In the struggle against CBCS that is to come, one should be reminded of the anti-FYUP struggle in order to draw parallels between both the student movements in order to triumph over CBCS in the same way that the students triumphed over the FYUP. Comparing the nature of the program of FYUP and CBCS, one can say that the FYUP was a lesser oppressive course than the CBCS because under FYUP, a student at least had an extra year to cope with the additional papers. Therefore, in the process of the roll-back of the FYUP program, the foundation courses and other additional courses were fully repealed. In the struggle against CBCS, our demand should be the roll-back of the generic elective and other optional papers that are made compulsory to the students and hence are an assault to the discipline courses that we are supposed to study. So, if the critique is much less the same, our manner of approach towards the CBCS and our general sentiment for it must also be the same, or maybe even more radical because the students are not even provided additional time like in the FYUP.
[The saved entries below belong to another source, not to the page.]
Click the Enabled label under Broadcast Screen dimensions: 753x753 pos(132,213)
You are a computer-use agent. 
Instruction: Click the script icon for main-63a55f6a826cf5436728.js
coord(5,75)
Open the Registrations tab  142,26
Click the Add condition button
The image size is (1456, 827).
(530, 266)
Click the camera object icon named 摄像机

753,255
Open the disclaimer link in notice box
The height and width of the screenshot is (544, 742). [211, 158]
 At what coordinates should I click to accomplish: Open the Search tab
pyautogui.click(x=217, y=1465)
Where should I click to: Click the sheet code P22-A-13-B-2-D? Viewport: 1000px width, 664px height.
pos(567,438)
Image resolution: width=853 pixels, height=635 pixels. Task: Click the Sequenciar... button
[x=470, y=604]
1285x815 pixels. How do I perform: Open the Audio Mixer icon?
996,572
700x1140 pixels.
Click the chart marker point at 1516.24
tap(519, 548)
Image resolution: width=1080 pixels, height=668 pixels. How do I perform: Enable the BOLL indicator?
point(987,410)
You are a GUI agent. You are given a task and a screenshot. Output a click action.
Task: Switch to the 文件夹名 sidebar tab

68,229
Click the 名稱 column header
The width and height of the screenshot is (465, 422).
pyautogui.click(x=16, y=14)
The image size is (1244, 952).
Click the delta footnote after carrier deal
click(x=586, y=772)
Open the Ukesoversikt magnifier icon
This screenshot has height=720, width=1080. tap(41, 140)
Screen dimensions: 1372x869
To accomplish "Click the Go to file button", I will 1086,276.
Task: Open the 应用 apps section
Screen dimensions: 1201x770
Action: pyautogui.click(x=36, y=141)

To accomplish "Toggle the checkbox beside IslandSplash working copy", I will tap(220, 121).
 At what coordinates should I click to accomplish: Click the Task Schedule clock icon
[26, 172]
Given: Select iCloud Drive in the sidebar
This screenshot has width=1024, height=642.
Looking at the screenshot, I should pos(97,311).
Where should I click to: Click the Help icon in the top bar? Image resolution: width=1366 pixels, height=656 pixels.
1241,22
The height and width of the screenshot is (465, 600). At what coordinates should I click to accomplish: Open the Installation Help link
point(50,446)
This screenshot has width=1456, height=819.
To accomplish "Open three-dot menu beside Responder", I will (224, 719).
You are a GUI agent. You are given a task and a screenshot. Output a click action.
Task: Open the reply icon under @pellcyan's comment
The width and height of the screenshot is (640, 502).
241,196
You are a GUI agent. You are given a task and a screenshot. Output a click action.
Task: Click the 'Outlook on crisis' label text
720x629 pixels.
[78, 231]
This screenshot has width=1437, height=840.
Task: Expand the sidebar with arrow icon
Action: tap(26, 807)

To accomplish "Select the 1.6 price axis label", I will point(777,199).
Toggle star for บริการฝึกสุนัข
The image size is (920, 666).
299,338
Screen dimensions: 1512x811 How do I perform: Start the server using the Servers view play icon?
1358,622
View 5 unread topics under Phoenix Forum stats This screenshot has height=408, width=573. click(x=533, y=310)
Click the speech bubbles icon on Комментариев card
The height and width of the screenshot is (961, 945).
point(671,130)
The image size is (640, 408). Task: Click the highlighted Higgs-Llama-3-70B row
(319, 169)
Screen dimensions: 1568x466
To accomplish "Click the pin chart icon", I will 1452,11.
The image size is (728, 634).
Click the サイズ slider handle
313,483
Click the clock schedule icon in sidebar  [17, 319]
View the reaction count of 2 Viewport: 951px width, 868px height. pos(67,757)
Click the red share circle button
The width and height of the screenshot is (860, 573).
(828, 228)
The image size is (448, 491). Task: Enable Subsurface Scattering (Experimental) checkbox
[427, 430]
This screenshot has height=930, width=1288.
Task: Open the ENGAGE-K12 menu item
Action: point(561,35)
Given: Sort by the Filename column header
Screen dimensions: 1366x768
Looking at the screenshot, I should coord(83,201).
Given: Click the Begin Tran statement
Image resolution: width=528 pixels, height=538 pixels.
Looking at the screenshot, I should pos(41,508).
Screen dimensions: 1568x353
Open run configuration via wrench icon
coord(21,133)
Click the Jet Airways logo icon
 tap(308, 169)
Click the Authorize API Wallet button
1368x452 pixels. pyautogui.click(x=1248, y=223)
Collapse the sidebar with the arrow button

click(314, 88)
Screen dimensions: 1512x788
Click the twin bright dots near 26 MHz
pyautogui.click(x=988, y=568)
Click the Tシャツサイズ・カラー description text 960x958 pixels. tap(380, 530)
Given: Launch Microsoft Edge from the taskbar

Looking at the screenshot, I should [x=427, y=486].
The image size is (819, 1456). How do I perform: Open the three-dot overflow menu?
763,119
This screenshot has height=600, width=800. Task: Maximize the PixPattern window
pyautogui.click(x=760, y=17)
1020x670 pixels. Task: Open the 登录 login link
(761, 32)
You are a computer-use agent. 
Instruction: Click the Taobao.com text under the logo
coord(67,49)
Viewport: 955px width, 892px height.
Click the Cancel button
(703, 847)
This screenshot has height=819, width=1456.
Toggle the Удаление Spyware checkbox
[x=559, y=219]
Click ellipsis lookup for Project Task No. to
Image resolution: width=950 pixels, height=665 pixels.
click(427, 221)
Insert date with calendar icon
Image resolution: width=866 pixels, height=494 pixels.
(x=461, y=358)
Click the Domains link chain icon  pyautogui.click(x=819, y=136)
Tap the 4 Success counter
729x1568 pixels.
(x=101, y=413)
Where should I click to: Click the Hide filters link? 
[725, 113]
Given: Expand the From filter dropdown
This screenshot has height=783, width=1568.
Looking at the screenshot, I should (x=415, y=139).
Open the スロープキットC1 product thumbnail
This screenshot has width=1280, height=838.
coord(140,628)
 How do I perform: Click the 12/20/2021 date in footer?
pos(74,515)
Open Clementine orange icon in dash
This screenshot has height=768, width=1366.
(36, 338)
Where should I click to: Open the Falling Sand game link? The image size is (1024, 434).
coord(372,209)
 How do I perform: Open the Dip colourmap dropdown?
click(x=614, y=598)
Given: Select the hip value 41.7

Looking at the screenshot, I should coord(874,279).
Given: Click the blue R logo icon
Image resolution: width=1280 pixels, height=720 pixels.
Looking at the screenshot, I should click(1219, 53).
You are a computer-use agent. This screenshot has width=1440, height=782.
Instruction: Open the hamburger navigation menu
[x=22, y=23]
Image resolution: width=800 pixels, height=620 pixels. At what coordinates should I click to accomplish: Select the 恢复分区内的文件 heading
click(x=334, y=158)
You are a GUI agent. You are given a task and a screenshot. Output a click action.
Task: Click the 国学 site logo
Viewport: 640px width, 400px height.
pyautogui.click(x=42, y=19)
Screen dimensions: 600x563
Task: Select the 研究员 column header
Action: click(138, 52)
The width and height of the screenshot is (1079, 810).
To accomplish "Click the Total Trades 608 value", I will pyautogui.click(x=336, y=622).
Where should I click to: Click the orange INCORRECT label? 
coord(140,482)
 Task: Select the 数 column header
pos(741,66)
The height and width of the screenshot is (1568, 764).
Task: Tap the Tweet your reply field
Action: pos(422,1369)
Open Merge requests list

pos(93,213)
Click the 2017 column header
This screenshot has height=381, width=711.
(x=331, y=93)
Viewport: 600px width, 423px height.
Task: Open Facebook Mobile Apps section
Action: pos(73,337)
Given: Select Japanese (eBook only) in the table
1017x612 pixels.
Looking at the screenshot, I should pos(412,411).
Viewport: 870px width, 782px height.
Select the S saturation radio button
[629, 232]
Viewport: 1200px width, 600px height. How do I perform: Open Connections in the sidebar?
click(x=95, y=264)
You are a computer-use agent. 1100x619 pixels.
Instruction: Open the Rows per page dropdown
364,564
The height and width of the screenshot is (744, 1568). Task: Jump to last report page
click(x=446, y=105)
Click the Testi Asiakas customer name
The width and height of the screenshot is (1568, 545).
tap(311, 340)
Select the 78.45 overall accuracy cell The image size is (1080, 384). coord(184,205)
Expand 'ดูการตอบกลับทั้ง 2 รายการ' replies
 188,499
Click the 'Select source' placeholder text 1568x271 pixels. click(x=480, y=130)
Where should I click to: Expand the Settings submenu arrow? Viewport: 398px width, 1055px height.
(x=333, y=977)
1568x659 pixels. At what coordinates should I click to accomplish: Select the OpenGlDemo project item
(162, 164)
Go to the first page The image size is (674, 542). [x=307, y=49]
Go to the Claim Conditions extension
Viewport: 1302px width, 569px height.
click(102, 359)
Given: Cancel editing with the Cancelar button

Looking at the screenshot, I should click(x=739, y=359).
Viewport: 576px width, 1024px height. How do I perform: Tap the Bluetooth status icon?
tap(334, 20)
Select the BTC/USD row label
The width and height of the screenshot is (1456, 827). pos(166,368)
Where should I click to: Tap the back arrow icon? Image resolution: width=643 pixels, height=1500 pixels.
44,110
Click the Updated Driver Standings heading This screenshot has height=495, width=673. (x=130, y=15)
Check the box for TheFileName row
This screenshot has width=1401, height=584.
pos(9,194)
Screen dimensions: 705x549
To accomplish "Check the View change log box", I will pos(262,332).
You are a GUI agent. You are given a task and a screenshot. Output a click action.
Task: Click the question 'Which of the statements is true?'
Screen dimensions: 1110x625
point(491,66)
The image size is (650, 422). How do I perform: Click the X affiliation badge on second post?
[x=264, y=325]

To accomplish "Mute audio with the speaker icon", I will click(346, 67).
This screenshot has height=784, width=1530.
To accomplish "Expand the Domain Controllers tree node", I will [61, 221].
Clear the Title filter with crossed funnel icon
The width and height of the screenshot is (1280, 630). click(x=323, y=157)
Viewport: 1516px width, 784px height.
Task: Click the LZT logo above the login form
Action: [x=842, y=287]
The main concern to grasp for the students who were against FYUP was the loss of a year. The CBCS program boasts of its completion in the regular three year semester system but we are already aware enough to make an educated opinion from our given premises about the critique of the CBCS program that three years will simply not be enough to complete such a vast course (not that the students should feel the need to complete the course, as they will be studying lesser discipline papers than students from other state universities).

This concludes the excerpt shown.